▶ **Passage provided**:
I'm very grateful for the upload and the prompt, although it makes for a mixed listening experience! The Marteau VC certainly is an epic work calling for epic playing, which I think it gets from Garay. You might think that by this time (1919) Marteau possibly doesn't qualify as a "French" composer, having first become stranded on the wrong side of the trenches and then moved to Sweden, but maybe you can still detect his roots in Franck and Chausson?

eschiss1

I think we have a broadcast of the Marteau concerto (uploaded 22 July 2012), but it would be good if there were a more generally-available recording...

Alan Howe


JimL

I believe I read somewhere that Jules Massenet composed a violin concerto for Marteau.  Is there any evidence of this other than that excerpt?

TerraEpon

I don't even have that listed at all as existing or lost or anything like that. First I've heard of it.

Alan Howe

We've been here before - back in August 2010, when tcutler wrote:

QuoteIt reminds me of a passage from either the Emery or Toskey violin encyclopedias in which it claims Massenet wrote a violin concerto. Tantalizing, but unfortunately untrue. Massenet planned to write a violin concerto, but it never ended up happening.

Let's not go over this old ground again. In fact, back to the Franck, please...

Revilod

One concerto which fits the criteria is Jaques-Dalcroze's First....a long-winded work but one with many fine passages (1902). There's an excellent recording on Guild. (The Second Concerto is not traditionally constructed.)

Concertos were out of fashion in France around the turn of the century to the extent that there were riots at the Concerts Colonne in 1904. "Supporters of the new, operatic aesthetic attended every concert, interrupting any concertos or similar works with whistles and catcalls. This boycott proved fatal for many works as managers became reluctant to programme new concertos for fear of further disruption. Among the casualties were piano concertos by Widor and Massenet, which were rarely performed again." (Hyperion's Pierne disc booklet.)

Does anyone know more about quite why the concerto form was boycotted? I imagine it was regarded as having its roots in German music and so was unacceptable after France's humiliating defeat in the Franco-Prussian war.

jdperdrix

QuoteOne concerto which fits the criteria is Jaques-Dalcroze's First
Émile Jaques-Dalcroze was not French, but Swiss. He studied in Paris, but he spent all his carrier in Geneva... That's why I did not mention his works...

▶ **Assignment 1**: In the forum thread on Marteau and French concertos, whose piano concertos are named as casualties of the 1904 concerto boycott?
▶ **Assignment 2**: Resume the forum thread on Marteau and French concertos after its last post, writing the next reply in the same conversational style.

▶ **Material shown**:

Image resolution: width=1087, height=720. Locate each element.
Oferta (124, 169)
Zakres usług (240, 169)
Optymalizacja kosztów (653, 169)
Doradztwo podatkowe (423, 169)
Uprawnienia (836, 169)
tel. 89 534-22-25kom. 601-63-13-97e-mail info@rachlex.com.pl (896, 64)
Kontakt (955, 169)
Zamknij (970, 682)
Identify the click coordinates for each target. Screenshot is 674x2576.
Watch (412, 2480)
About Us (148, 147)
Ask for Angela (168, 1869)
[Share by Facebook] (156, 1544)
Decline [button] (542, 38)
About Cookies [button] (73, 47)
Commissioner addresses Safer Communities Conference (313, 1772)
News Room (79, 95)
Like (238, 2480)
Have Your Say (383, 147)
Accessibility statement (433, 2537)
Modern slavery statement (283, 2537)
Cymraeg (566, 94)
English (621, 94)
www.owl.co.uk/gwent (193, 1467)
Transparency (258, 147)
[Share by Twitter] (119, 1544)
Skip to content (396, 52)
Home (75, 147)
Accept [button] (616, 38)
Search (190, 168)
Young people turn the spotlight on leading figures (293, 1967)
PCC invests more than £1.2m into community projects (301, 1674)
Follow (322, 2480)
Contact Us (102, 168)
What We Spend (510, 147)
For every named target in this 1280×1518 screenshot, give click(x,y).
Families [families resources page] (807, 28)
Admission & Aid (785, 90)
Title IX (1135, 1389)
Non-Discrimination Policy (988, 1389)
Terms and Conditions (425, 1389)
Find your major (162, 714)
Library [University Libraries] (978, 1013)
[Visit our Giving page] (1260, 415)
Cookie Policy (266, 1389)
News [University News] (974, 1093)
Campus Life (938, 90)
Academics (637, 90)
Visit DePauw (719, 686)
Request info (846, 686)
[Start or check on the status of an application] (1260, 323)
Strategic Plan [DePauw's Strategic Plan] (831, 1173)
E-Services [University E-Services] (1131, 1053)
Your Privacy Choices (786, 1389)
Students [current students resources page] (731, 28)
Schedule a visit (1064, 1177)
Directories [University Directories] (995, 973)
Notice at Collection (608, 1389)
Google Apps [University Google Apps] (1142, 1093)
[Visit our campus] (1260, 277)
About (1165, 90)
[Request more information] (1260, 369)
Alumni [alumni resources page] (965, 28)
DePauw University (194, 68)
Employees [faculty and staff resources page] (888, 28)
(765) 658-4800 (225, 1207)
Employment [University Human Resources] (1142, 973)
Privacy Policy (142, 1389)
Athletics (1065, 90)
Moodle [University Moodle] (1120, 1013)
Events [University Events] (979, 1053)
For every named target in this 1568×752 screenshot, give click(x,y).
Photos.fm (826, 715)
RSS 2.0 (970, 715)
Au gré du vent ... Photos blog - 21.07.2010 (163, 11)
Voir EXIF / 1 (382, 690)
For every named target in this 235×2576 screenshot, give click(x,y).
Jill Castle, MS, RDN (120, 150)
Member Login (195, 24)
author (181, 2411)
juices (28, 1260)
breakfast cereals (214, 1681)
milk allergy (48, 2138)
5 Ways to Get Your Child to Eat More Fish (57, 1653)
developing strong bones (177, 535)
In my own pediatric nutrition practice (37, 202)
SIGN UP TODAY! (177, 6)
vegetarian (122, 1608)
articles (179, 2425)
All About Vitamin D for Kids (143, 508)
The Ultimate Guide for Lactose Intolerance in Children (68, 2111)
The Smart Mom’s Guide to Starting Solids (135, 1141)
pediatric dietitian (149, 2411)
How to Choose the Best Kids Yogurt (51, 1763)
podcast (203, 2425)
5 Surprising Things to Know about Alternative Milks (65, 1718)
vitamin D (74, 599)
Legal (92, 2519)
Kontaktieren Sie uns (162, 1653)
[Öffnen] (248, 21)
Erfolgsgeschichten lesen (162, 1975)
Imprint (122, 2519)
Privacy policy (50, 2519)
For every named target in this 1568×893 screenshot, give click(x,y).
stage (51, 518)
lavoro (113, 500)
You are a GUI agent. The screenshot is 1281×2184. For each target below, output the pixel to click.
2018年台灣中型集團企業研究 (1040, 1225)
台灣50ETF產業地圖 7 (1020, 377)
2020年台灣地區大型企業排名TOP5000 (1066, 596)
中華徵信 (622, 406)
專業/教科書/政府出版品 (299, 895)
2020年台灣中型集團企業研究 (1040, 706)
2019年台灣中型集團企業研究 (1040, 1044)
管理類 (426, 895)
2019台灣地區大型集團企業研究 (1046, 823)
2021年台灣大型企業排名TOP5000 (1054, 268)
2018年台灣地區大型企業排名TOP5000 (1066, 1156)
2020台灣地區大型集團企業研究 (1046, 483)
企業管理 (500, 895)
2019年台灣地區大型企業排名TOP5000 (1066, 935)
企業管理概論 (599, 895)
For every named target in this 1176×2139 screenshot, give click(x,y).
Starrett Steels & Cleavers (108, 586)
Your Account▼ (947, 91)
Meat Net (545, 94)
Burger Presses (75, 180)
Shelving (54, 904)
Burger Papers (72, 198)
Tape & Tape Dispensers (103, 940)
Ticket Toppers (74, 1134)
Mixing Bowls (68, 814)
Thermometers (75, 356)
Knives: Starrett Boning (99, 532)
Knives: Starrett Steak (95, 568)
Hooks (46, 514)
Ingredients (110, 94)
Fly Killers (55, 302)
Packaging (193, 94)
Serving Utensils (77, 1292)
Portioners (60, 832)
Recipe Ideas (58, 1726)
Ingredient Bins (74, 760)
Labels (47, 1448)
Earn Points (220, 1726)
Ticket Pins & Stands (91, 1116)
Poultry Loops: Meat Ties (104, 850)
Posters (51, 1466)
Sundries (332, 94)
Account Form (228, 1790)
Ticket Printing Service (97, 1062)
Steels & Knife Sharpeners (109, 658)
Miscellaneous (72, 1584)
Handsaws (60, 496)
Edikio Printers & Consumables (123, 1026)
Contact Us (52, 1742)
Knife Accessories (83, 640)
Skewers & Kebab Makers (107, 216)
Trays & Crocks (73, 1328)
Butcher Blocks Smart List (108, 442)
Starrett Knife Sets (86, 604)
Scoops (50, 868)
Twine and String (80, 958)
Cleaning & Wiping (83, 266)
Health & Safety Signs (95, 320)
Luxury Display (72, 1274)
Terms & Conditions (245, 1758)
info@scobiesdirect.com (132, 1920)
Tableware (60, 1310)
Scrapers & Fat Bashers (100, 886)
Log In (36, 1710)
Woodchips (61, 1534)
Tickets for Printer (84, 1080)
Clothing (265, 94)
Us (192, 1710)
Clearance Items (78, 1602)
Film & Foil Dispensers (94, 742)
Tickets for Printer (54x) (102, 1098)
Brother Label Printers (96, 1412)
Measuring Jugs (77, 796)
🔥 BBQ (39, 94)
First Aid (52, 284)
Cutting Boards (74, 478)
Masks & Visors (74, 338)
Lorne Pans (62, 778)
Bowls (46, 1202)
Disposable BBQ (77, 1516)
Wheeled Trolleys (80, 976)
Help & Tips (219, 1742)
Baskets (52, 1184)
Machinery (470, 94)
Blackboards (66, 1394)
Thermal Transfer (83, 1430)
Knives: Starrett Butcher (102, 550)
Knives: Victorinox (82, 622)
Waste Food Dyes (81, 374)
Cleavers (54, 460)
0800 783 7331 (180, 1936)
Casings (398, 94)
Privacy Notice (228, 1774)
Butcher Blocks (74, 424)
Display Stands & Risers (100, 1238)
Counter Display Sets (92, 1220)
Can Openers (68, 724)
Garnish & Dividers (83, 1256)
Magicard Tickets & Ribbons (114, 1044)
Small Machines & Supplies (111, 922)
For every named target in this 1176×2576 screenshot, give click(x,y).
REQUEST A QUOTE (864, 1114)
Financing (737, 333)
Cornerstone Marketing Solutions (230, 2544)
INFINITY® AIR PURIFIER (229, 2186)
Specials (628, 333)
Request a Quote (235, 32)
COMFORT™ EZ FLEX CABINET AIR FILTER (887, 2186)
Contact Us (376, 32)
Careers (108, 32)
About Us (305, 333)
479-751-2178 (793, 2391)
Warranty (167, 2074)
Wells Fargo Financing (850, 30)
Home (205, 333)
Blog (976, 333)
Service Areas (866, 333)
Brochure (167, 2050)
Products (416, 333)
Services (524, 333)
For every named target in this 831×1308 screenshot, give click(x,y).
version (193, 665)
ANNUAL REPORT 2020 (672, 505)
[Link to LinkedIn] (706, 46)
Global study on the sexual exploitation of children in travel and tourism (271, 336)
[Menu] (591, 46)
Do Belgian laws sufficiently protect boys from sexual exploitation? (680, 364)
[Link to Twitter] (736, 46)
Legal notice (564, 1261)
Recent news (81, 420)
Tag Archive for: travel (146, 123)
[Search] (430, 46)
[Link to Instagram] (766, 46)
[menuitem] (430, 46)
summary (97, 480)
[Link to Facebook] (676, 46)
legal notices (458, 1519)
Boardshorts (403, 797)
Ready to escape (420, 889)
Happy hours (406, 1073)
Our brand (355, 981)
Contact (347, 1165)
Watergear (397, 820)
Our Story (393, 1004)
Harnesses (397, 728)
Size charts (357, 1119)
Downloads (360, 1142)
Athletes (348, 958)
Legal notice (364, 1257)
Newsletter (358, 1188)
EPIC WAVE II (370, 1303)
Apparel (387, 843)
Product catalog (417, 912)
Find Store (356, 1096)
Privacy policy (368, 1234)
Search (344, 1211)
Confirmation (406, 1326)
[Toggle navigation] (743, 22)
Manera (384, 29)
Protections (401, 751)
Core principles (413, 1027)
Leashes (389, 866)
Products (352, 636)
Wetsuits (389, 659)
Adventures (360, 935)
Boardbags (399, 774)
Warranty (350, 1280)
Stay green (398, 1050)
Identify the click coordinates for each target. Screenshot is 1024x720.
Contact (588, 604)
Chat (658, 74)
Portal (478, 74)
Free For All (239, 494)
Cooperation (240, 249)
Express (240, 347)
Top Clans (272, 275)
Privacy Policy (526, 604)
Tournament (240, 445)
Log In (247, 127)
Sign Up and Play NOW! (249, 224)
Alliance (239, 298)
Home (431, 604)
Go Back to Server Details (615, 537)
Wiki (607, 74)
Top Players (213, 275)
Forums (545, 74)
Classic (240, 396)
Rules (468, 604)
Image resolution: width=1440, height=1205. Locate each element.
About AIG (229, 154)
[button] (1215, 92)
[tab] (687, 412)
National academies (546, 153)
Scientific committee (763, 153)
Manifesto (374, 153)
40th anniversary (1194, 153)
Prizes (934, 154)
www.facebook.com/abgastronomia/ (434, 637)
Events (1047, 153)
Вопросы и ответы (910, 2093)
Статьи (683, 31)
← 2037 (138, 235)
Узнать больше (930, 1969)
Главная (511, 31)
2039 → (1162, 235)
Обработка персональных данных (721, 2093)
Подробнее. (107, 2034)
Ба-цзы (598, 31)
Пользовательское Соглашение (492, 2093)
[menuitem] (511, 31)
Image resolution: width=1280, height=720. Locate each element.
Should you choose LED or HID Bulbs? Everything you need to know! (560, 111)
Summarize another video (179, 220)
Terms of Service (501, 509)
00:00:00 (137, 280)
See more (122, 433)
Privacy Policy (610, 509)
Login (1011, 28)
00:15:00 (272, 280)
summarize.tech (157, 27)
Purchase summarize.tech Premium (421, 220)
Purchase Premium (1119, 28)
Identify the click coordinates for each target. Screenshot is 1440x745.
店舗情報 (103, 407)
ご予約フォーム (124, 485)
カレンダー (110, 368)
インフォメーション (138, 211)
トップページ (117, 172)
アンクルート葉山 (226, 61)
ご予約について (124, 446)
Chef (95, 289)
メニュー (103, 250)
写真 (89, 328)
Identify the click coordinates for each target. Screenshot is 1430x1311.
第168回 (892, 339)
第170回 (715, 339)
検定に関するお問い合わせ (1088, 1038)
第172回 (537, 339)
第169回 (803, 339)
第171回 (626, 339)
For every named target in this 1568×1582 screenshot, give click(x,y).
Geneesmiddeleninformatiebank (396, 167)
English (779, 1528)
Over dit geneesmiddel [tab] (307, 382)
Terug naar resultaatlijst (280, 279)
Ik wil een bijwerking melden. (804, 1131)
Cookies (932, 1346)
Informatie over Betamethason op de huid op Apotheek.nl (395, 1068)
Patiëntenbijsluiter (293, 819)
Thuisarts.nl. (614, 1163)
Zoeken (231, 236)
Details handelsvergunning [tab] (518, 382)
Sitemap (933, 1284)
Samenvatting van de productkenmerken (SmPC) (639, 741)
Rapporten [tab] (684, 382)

▶ **Answer section 1**: Piano concertos by Widor and Massenet.

▶ **Answer section 2**:
matesic

Thanks Revilod - it's not often that this kind of question gets a plausible answer! In France the piano concerto doesn't seem to have gone so far out of fashion as string concertos (and the symphony?) but I guess the general trend might be seen as reflecting the growth of a lighter French nationalistic style and a rejection of things portentously German.

Revilod

Thanks for picking me up on my blunder concerning Jaques-Dalcroze, jdperdrix.

As I understand it, immediately after the Franco-Prussian war a belief endured that French musical culture had been debased and trivialised. Operetta had become all the rage.  Now, after the war, there was a greater interest in abstract music.  Many years later Faure said that he would never have dreamt of composing a quartet or a sonata before 1870. Ironically, then, in an attempt to give French music greater weight, French composers began to produce more works which employed German forms and techniques. There are a number of French concertos from this period but many are too derivative to have endured.

Charpentier's opera "Louise" was an enormous success in 1900 because it was truly French in theme, content and style. German forms such as the concerto were now out of favour again.  Hence the 1904 riots.

Is this a fair summary?

matesic

Very fair I'm sure, but we're still stuck with the question why major French composers seem to have abandoned the violin concerto as early as 1880! Maybe the genre was considered too "Operettic"!

Alan Howe

Perhaps if think who the major French composers were in the period post-1880 we might come up with an answer.

Dare I kick the discussion off with towering figure of Debussy? And might I suggest that form was becoming less important than sound? Did impressionism tend that way? A vast over-simplification, I know, but maybe there's some truth in it...

And did the school of César Franck produce many VCs?